Mereka memperkuat argument mereka dengan firman Allah dalam Surat An-Nahl 89 yang berbunyi;
Artinya : Kami turunkan kepadamu Al kitab (Al Quran) untuk menjelaskan segala sesuatu dan petunjuk serta rahmat dan kabar gembira bagi orang-orang yang berserah diri.
Menurut mereka, ayat tersebut sangatlah jelas menunjukkan bahwa al-Quran itu telah mencakup seluruh persoalan agama, hukum-hukum dan telah memberikan penjelasan dengan sangatlah gamblang dan jelas, hingga tidak memerlukan lagi yang lain, seperti Hadits. Jika masih memerlukannya, niscaya di dalam al-Quran masih terdapat sesuatu yang dilalaikan.
    Argument selanjutnya yaitu andaikata Hadits itu sebagai hujjah, niscaya Rasulullah Saw. memerintahkan untuk menulisnya sehingga para Sahabat dan Tabi’in segera mengumpulkannya dalam dewan Hadits, demi untuk memelihara agar tidak hilang dan dilupakan orang. Hal demikian itu supaya diterima kaum muslimin secara qath’iy. Sebab dalil yang dzonny tidak sah dijadikan landasan dalam berhujjah. [6] 
    Namun pendapat tersebut dianggap kurang kuat,  dan kemudian dimentahkan oleh pendapat para Jumhur Ulama’;
a)      Al-Quran memuat dasar-dasar agama dan kaidah-kaidah yang masih global (umum) dan hanya sebagian nashnya yang telah diterangkan dengan jelas, dan sebagian yang lain diterangkan oleh Rasulullah Saw. Karena memang beliau diutus oleh Allah untuk menjelaskan kepada manusia  tentang hukum-hukum yang ada di dalam al-Quran. Oleh karena itu, maka penjelasan Rasulullah Saw tentang hukum-hukum itu sama urgennya dan sama halnya dengan penjelasan al-Quran itu sendiri. 
b)      Tidak adanya perintah menulis Hadits dan melarang menulisnya, sebagaimana diriwayatkan oleh Hadits Shahih, tidak menunjukkan ketiadaan kehujjahan Hadits.
Bahkan kemaslahatan yang lebih sesuai di saat itu adalah untuk menulis al-Quran dan mendewankannya, untuk menjaga agar jangan sampai hilang dan bercampur dengan sesuatu. Kehujjahan itu tidak terletak hanya pada tertulisnya Hadits saja, tetapi juga terdapat pada ke-mutawatir-annya, pengambilannya dari orang adil lagi terpercaya dan diberitakan oleh orang-orang yang kuat hafalannya. Pemindahan dengan cara demikian bukan berarti kurang sah daripada pemindahan dari tulisan. [7]

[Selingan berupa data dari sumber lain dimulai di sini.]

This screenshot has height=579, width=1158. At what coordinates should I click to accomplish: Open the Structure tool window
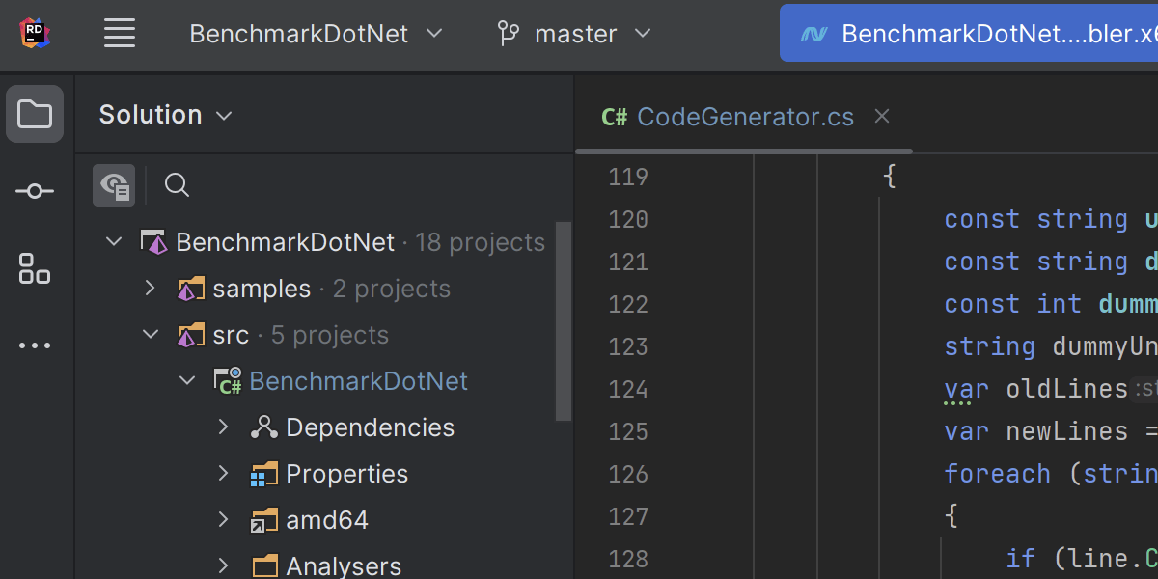point(35,268)
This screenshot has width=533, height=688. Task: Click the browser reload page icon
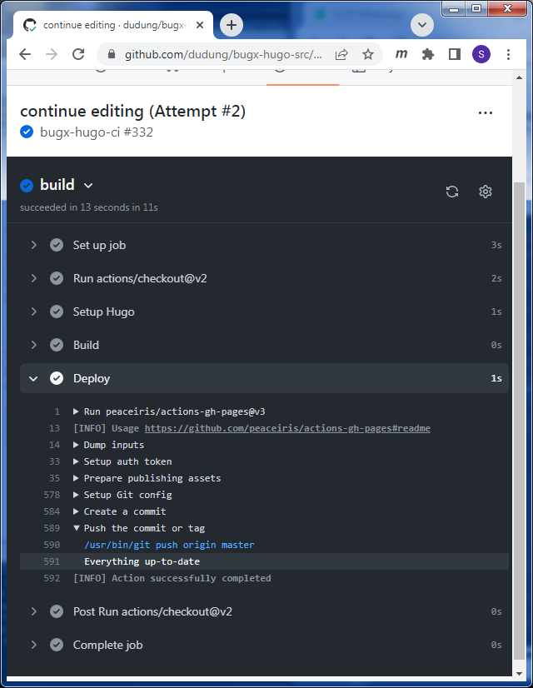click(x=78, y=54)
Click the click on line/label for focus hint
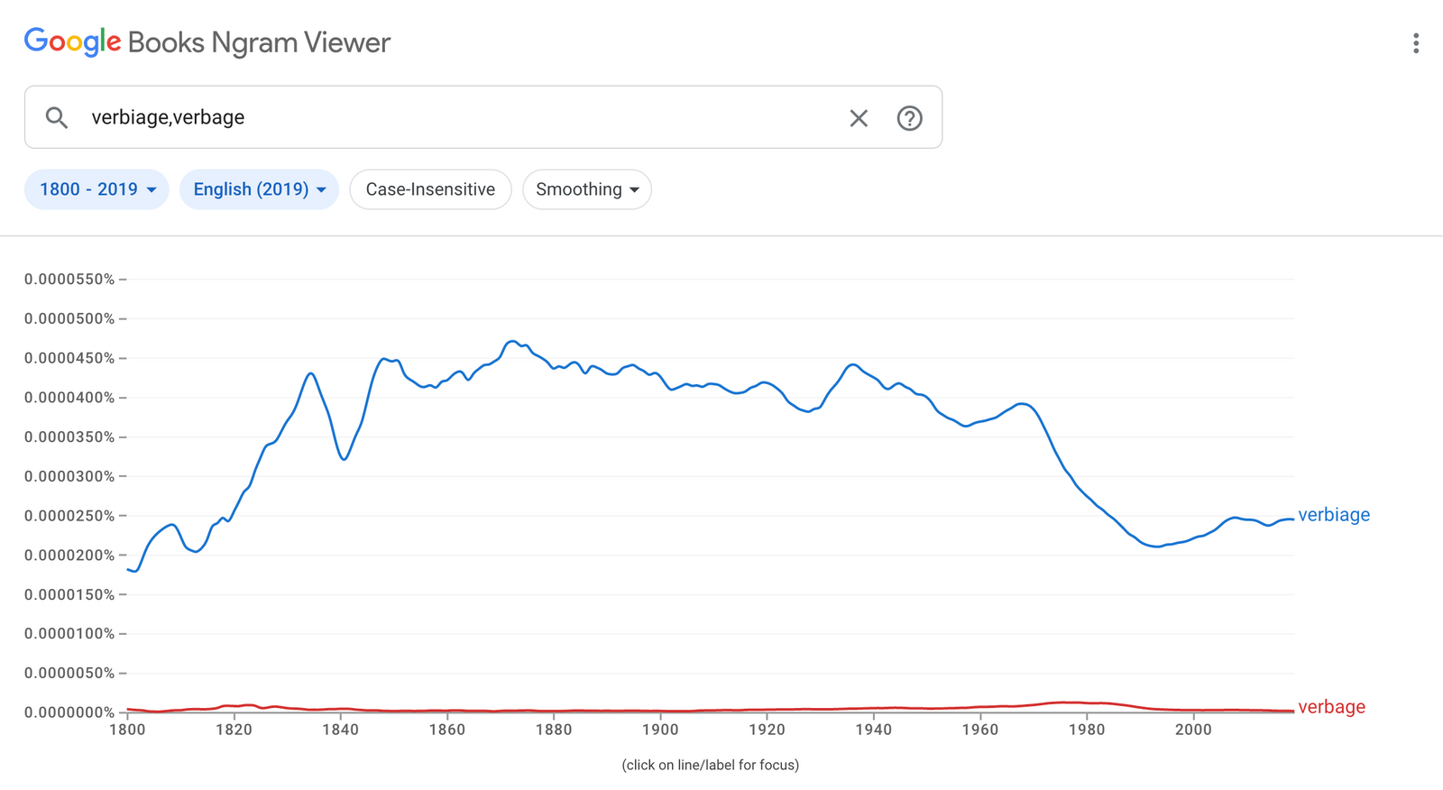This screenshot has height=790, width=1443. (711, 765)
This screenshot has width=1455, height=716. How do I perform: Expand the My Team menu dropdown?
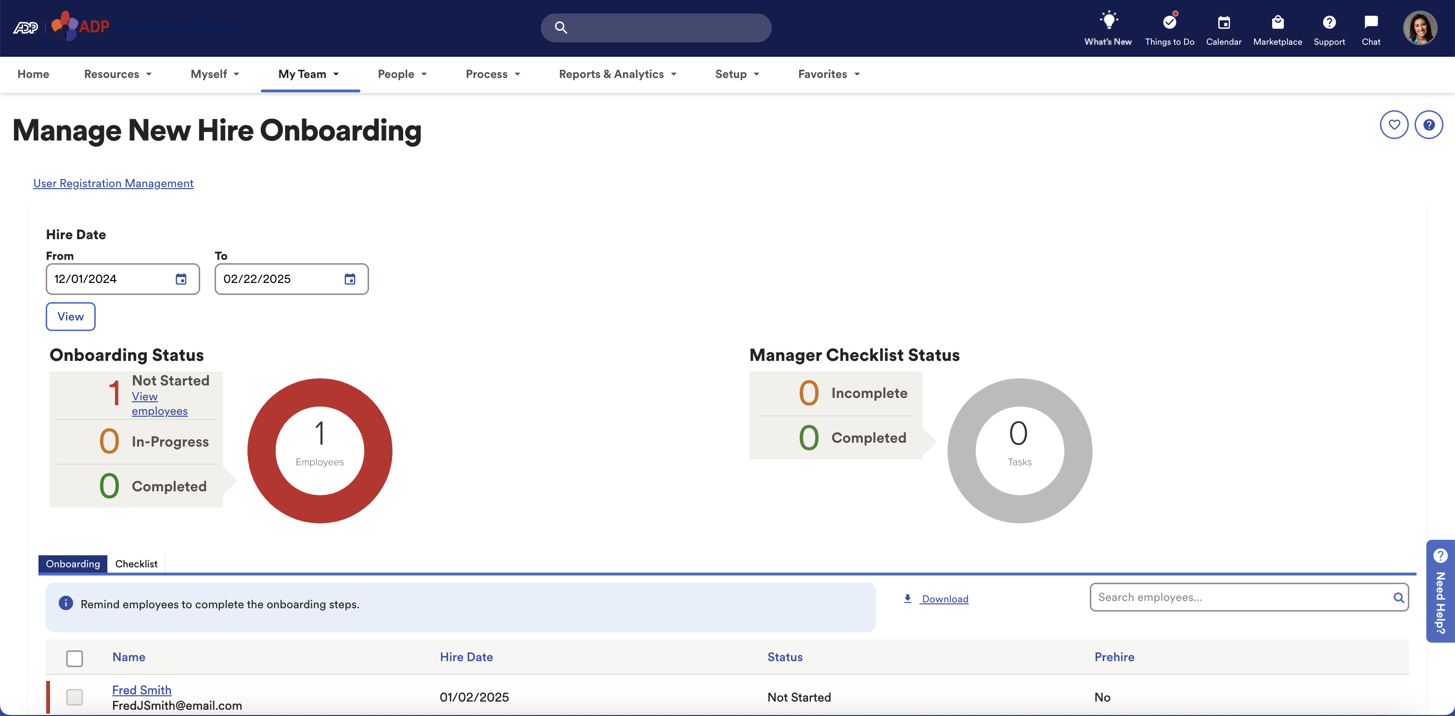tap(309, 74)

B.     Fungsi Hadits terhadap al Quran.
Hadits ataupun kata lainnya as-Sunnah dan al-Quran mempunyai hubungan yang sangat erat sekali. Keduanya merupakan sumber hukum Islam, namun posisi as-Sunah adalah yang kedua setelah al-Quran. Hadits sebagai penafsir al-Quran, penyingkap rahasia-rahasia al-Quran, penjelas atas maksud-maksud yang dikehendaki Allah dari perintah-perintah dan hukum-hukum-Nya yang ada di dalam al-Quran.
Dari segi dilalah al-Ahkam, ada 4 fungsi Hadits terhadap al-Quran;
•         Hadits (sunnah) sebagai penjelas apa-apa yang dimaksudkan al Quran, adapun penjelasan itu ada 4 macam yaitu:
a)      Penjelasan terhadap hal yang global, seperti diperintahkannya shalat dalam al Quran tidak diiringi penjelasan mengenai rukun, syarat, dan ketentuan-ketentuan lainnya. Maka hal itu dijelaskan oleh Hadits yang berbunyi;
صلّوا كما رأيتمونى أصلّى
Artinya: “Shalatlah kamu semua, sebagaimana kamu telah melihat aku shalat.” [8]
b)      Mentaqyid yang mutlaq, contohnya adalah Hadits-Hadits yang menjelaskan pengertian dari kata اليد  dalam firman Allah surat al Maaidah: 38 yaitu:
والسارق والسارقة فا قطعوا أيديهما
Ayat tersebut menjelaskan maksud dari kata al yad adalah tangan kanan, dan pemotongannya dari pergelangan tangan, bukan dari siku.
c)      Mengkhususkan (mentakhsis) yang umum, contohnya seperti Hadits yang menerangkan maksud dari kata الظلم dalam surat al An’am 82 yaitu:
الذين امنوا ولم يلبسوا إيمانهم بظلم
Yang dimaksud dari kata al-Dzulmu adalah syirik, karena sebagian Sahabat memahami secara umumnya sehingga mereka berkata “siapa dari kita yang tidak dzolim”, kemudian Nabi SAW bersabda:
ليس ذلك إنما هو الشرك (رواه أحمد والبخارى)
d)     Penjelas yang samar, contohnya adalah Hadits yang menjelaskan maksud dari kata الخيطين dalam surat al Baqoroh 187 yaitu:
وكلوا واشربوا حتى يتبين لكم الخيط الابيض من الخيط الاسود من الفجر
Sebagian Sahabat memahami bahwa itu adalah tali yang putih dan hitam. Maka Nabi bersabda:
هما بياض النهار وسواد الليل

•         Hadits (as-Sunnah) sesuai dengan apa-apa yang telah ditetapkan  oleh al Quran, dalam hal ini kedua-duanya menjadi sumber hukum dan berfungsi sebagai penguat (al-ta’kid).
Contoh hadits yang berbunyi;
إنّ الله يملي للظالم فإذا أخذه لم يفلته (رواه الشيخان عن ابن موسى الاشعرى)
Menguatkan Ayat al-Quran yang berbunyi;
وكذالك أخذ ربك إذا أخذ القرى وهي ظالمة [9]
Demikian juga Hadits-Hadits yang menunjukkan akan kewajiban shalat, zakat, haji, berbuat baik, ihsan, memaafkan dll. [10]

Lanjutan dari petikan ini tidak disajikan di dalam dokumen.